Pakar Hukum: Putusan MK Perpanjang Jabatan Pimpinan KPK Problematis

Oleh : Rikard Djegadut - Minggu, 28/05/2023 16:47 WIB

Jakarta, INDONEWS.ID - Pakar Hukum Tata Negara dan Konstitusi, dari Universitas Muslim Indonesia (UMI), Fahri Bachmid, menyebut putusan Mahkamah Konstitusi (MK) ihwal perpanjangan masa jabatan pimpinan KPK, sangat problematis dan multitafsir. Sebab, menurutnya, sulit membangun korelasi antara justifikasi putusan MK ini dengan eksistensi masa jabatan pimpinan KPK saat ini.

"Sangat sulit untuk membangun korelasi sebagai justifikasi dari putusan MK dalam perkara Nomor 112/PUU-XX/2022 terhadap keberlangsungan serta keabsahan pimpinan KPK saat ini. Sebab dalam putusan itu sendiri sama sekali tidak memberikan jalan keluar sebagai konsekuensi diterimanya permohonan ini," kata Fahri kepada awak media, Sabtu, 27 Mei 2023.

Fahri lantas menukil pertimbangan hukum MK dalam putusan tersebut yang tertuang dalam halaman 117. Pertimbangan hukum MK berbunyi, `Dengan mempertimbangkan masa jabatan pimpinan KPK saat ini yang akan berakhir pada 20 Desember 2023 yang tinggal kurang lebih 6 bulan lagi, maka tanpa bermaksud menilai kasus konkret, penting bagi Mahkamah untuk segera memutus perkara a quo untuk memberikan kepastian hukum dan kemanfaatan yang berkeadilan`.

Menurut Fahri, pertimbangan MK itu bukanlah pijakan konstitusional bagi pimpinan KPK saat ini mengenai kewenangan transisi sampai dengan Desember 2024. Sebab, putusan MK memperoleh kekuatan hukum tetap sejak selesai diucapkan dalam sidang pleno terbuka untuk umum, sebagaimana diatur dalam Pasal 47 UU MK.
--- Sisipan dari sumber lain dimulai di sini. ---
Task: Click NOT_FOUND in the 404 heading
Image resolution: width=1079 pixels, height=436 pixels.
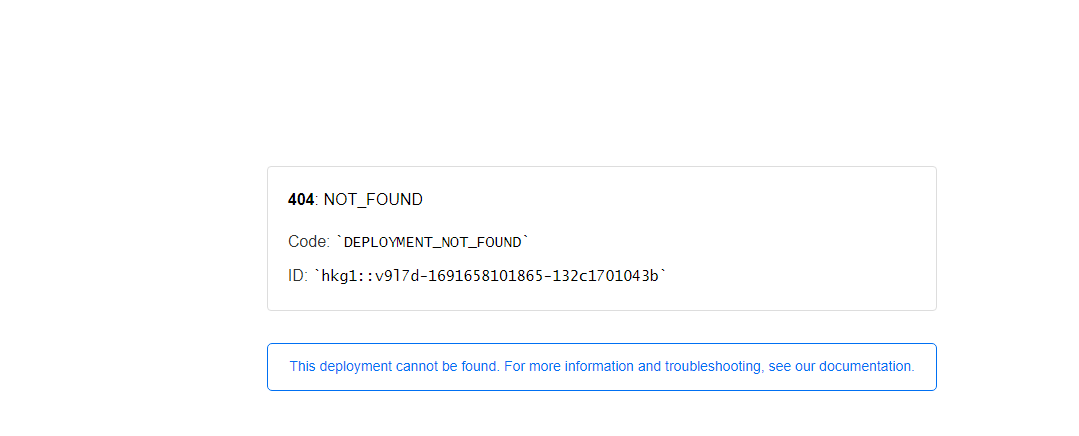Action: [373, 200]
"Artinya secara teoritik putusan MK bersifat prospektif ke depan atau forward looking, dan tidak retroaktif ke belakang atau backward looking. Itu adalah prinsip dasar, sehingga Presiden sebagai kepala negara akan dihadapkan dengan suatu kondisi yang sangat problematis sehingga membutuhkan suatu kehati-hatian yang tinggi," kata Fahri.

Fahri juga menilai putusan MK ini tak membuat kanal konstitusional, minimal pada amar putusannya untuk menampung keadaan khusus soal kaidah peralihan. Menurut Fahri, hal tersebut penting supaya memuat penyesuaian pengaturan tindakan hukum, antara ketentuan yang ada dengan putusan MK tersebut.
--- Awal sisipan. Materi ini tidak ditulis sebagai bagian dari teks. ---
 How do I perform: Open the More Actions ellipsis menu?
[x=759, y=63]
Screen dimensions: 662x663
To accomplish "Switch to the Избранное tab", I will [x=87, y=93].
"Hal itu tujuannya untuk menghindari terjadinya kekosongan hukum atau menjamin kepastian hukum; dan memberikan perlindungan hukum bagi pihak yang terkena dampak perubahan ketentuan Peraturan Perundang-undangan atau putusan yang sifatnya mengatur hal-hal yang bersifat transisional atau bersifat sementara," ujarnya.

Lebih lanjut, Fahri menyoroti standar ganda MK terkait open legal policy atau kebijakan hukum pembuat undang-undang dalam putusan MK soal perpanjangan masa jabatan pimpinan KPK ini.
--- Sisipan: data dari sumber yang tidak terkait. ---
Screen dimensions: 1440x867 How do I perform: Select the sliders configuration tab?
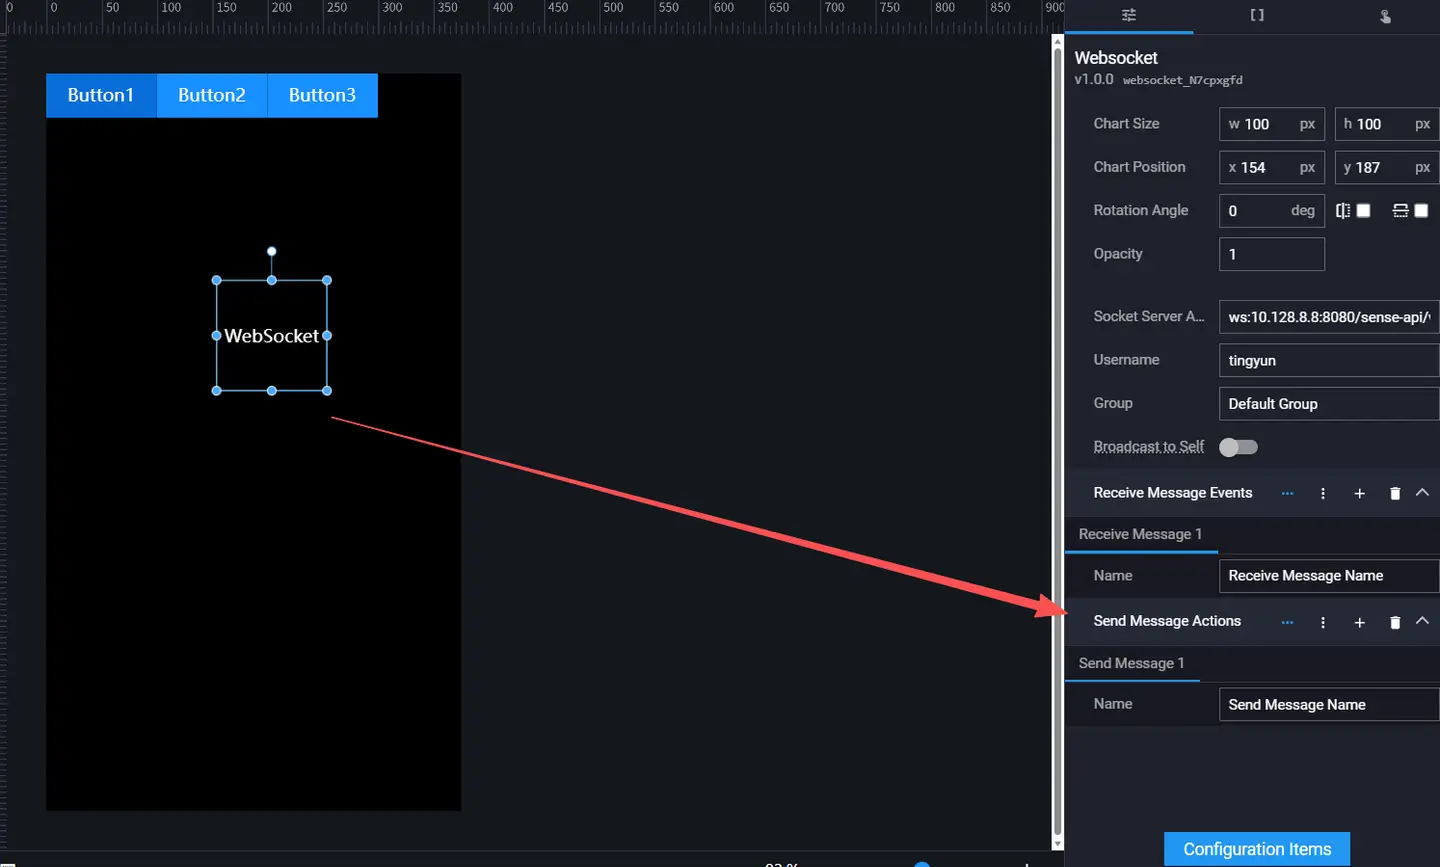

Karena, dalam putusan itu, MK mengesampingkan open legal policy dengan sejumlah pertimbangan. Ia meyakini itu bertentangan dengan moralitas, rasionalitas, dan menimbulkan ketidakadilan yang intolerable, dan merupakan penyalahgunaan wewenang, sebab melampaui kewenangan pembentuk undang-undang serta bertentangan dengan UUD 1945.

Sementara, lanjut Fahri, dalam uji materi lain seperti uji materi ketentuan ambang batas pencalonan Presiden atau Presidential Threshold, MK secara konsisten menyebutnya sebagai open legal policy.

"Dengan MK mengabulkan permohonan mengubah masa jabatan pimpinan KPK dari 4 tahun menjadi 5 tahun, dikhawatirkan akan memantik permohonan lain di kemudian hari terhadap adanya perbedaan masa jabatan pimpinan di beberapa lembaga atau komisi negara. MK akan masuk ke wilayah yang selama ini merupakan kewenangan pembentuk undang-undang," imbuhnya.